WHAT IS REQUIRED: Restate word for word the entries below, starting with the line with "swords spell card" and continuing through the line with "The height and width of the screenshot is (214, 310).". Include both of those lines and no others.
━━━━━ DATA PROVIDED ━━━━━
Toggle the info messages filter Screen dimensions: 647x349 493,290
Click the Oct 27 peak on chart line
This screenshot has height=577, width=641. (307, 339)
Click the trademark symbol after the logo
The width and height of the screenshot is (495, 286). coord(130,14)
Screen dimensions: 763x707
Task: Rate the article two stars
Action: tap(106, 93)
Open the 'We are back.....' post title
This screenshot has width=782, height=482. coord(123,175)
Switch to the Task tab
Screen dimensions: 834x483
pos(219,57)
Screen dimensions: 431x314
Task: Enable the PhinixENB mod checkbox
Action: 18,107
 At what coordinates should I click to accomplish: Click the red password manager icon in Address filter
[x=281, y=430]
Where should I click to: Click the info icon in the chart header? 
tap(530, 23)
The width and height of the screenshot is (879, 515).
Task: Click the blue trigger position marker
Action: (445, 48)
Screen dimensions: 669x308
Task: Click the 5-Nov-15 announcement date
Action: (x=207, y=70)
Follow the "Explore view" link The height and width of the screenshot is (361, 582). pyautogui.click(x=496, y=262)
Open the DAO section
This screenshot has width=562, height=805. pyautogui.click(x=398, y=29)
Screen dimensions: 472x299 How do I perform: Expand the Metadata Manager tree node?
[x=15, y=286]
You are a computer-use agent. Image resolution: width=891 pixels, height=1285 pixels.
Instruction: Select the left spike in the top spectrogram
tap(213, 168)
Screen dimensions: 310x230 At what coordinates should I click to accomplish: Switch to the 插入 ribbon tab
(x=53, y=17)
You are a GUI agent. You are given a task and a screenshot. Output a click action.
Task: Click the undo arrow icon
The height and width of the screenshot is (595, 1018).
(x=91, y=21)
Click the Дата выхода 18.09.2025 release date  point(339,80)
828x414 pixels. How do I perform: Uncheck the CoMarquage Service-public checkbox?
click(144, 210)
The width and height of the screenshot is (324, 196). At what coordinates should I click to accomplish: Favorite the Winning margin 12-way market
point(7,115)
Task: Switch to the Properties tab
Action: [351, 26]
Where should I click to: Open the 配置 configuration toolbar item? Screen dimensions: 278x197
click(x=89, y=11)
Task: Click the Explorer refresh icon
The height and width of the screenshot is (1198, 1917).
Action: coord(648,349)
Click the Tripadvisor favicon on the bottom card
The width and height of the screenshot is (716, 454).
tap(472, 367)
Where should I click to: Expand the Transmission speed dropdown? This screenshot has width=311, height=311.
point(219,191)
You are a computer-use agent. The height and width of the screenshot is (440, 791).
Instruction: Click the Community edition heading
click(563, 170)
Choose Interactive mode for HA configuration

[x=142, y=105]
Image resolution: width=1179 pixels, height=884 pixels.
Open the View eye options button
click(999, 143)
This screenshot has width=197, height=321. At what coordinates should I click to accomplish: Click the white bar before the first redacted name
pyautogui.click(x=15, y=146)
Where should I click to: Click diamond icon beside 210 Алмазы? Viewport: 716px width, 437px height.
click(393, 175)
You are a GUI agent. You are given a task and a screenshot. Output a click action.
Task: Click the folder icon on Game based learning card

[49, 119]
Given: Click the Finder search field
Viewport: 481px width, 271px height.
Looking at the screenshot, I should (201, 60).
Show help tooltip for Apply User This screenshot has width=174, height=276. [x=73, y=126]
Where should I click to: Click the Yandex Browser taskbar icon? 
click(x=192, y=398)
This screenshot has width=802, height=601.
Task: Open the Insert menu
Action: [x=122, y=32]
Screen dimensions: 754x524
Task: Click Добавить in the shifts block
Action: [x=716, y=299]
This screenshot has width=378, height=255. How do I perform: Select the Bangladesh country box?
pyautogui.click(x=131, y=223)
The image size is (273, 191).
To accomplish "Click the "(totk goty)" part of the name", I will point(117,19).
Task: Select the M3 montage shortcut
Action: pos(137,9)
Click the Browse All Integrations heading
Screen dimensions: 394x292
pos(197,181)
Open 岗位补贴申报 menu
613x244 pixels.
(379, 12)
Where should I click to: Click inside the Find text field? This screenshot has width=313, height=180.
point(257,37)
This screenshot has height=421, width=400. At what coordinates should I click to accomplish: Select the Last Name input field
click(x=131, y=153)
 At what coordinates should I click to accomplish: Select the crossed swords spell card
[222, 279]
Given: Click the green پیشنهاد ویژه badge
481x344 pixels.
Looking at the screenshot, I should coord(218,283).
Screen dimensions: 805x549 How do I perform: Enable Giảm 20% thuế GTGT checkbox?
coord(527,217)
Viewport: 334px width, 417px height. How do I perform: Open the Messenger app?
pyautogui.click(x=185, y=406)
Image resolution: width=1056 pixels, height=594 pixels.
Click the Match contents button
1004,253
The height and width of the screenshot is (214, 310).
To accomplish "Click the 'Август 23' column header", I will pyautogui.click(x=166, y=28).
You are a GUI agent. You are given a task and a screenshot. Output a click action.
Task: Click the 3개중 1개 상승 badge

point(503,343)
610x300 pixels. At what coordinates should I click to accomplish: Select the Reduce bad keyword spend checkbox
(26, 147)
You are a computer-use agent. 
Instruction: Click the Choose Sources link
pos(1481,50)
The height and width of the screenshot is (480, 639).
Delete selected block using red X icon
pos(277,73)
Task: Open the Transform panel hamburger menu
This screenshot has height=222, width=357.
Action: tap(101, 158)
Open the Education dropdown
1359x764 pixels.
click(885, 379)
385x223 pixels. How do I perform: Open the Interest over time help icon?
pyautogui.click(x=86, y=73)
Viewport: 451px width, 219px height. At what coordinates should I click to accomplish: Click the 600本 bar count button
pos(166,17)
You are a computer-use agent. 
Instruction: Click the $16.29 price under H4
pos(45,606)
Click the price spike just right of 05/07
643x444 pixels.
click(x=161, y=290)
━━━━━
RESPONSE:
 At what coordinates should I click to accomplish: Select the crossed swords spell card
[222, 279]
Given: Click the green پیشنهاد ویژه badge
481x344 pixels.
Looking at the screenshot, I should coord(218,283).
Screen dimensions: 805x549 How do I perform: Enable Giảm 20% thuế GTGT checkbox?
coord(527,217)
Viewport: 334px width, 417px height. How do I perform: Open the Messenger app?
pyautogui.click(x=185, y=406)
Image resolution: width=1056 pixels, height=594 pixels.
Click the Match contents button
1004,253
The height and width of the screenshot is (214, 310).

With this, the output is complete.